Tradition, Authority, and Amnesia: Cardinal Roche and the Failure of Traditionis Custodes
A policy that sought to impose unity has instead exposed deeper questions about liturgy, continuity, and the limits of curial judgment
Cardinal Arthur Roche has given a “wide ranging” interview to OSV in which there are a number of rather revealing moments. Reflecting on the continuing controversy surrounding Traditionis Custodes, he asks, with apparent bewilderment, why the debate remains so intense. Why, he wonders, all the noise, when the celebration of the older liturgy is still permitted as a concession. Something else, he suggests, must be going on.
The content is so evidently newsworthy that Niwa Limbu seizes upon in this in his excellent article in The Catholic Herald. Far from defending Roche, Limbu subjects his reasoning to careful scrutiny and in doing so, exposes a series of inconsistencies that go to the heart of the present crisis. Yet even Limbu’s critique, strong as it is, does not fully reckon with the deeper problem. For what Roche’s repeated interventions reveal is not merely a flawed argument, but a persistent failure to grasp the reality he is attempting to govern.
As I have previously shown, Roche is a man who has clearly been promoted way beyond his ability and yet does not have the good grace to recognise the fact. In fact it seems every time he opens his mouth to defend himself, he demonstrates this reality further.
Roche’s puzzlement is the starting point. He wants to know why, why the intensity? Why the resistance? Why the continued attachment to the older form? The answer is not hidden, nor does it require speculation about ulterior motives. It lies in the simple fact that what is now treated as a concession was, until very recently, presented by the Church herself as a good.
Under Pope John Paul II and Pope Benedict XVI, the older liturgy was not marginalised but integrated. John Paul II spoke of the “rightful aspirations” of the faithful. Benedict XVI went further, affirming that the 1962 Missal had never been abrogated and describing it as a “precious treasure” within the Church’s life. He explicitly rejected the idea that its presence would divide the Church. Limbu is entirely correct to emphasise this. The older rite was not treated as a problem to be contained, but as a means of fostering unity.
What has changed is not the liturgy, but the judgment placed upon it. Growth that was once welcomed is now treated as evidence of division. Fidelity that was once encouraged is now viewed with suspicion. When Roche asks why there is “noise,” he is not identifying a mystery, he is simply revealing his own failure to recognise the consequences of the reversal he worked with Pope Francis to enforce.
In the OSV interview, Roche attempts to ground his position in first principles. He invokes St Paul, speaking of what has been received and handed on. Limbu rightly engages this point, noting that previous popes understood the liturgical tradition itself as something received, not as a provisional arrangement subject to withdrawal. Here the argument becomes more serious.

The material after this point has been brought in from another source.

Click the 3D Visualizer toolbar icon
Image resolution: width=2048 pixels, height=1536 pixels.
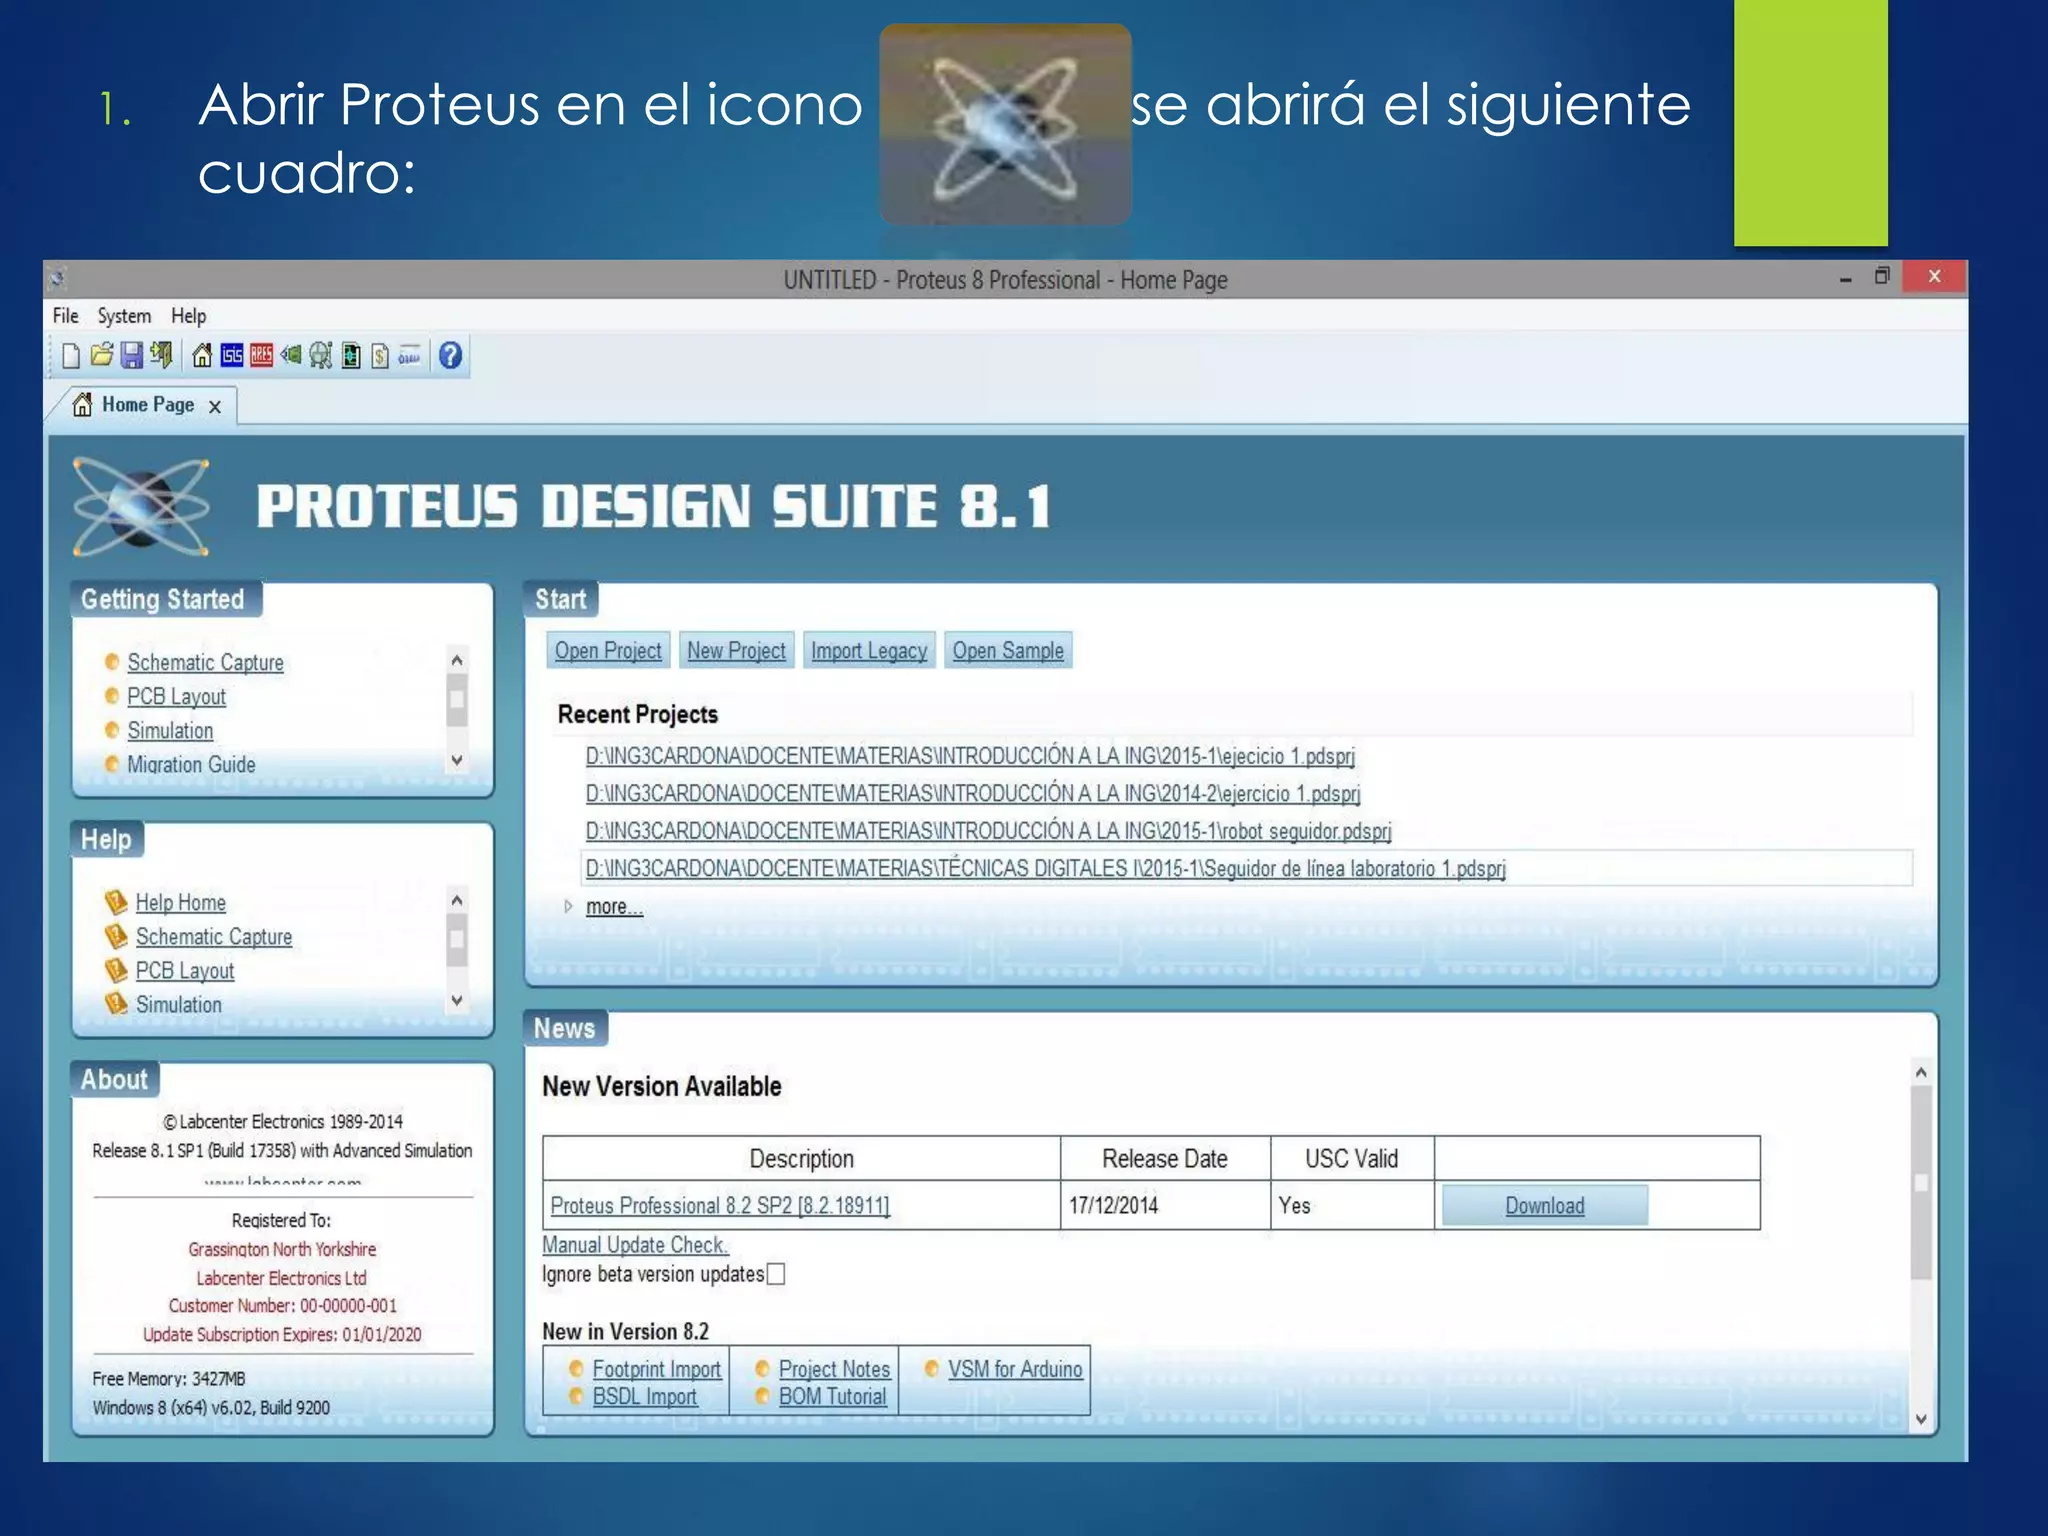(x=291, y=356)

For Roche’s use of “received” operates at a level of abstraction that allows him to bypass the concrete historical reality of the Roman rite. It is true that the Eucharist is received from Christ and entrusted to the Church. It is also true that the Church has authority to regulate the liturgy. But the Roman liturgy, as it developed over centuries and was codified in the Missal, is itself part of that received tradition. To separate the principle from its historical embodiment is to create a gap that demands justification.
That justification is not forthcoming. Instead, Roche reduces the entire post-conciliar history of the older rite to the language of concession. Limbu exposes the weakness of this move by returning to the texts themselves. John Paul II did not speak in terms of reluctant tolerance. Benedict XVI did not describe the older liturgy as a temporary accommodation. On the contrary, he insisted that it formed part of the Church’s lex orandi and could coexist peacefully with the reformed rite.
To describe this as a concession is not simply to summarise. It is to reframe the past in order to support a present policy. Limbu is right to identify this as a distortion.
Yet even here, the deeper issue remains just beneath the surface. For the disagreement is not ultimately about labels, but about what the liturgy does. Roche insists that the problem lies in the misuse of the older form, particularly when it is set in opposition to the reform. He warns against “pitching one rite against another” and calls for moderation. At the same time, he suggests that attachment to the older liturgy may signal a deeper ecclesial problem.
This is where his argument begins to really unravel.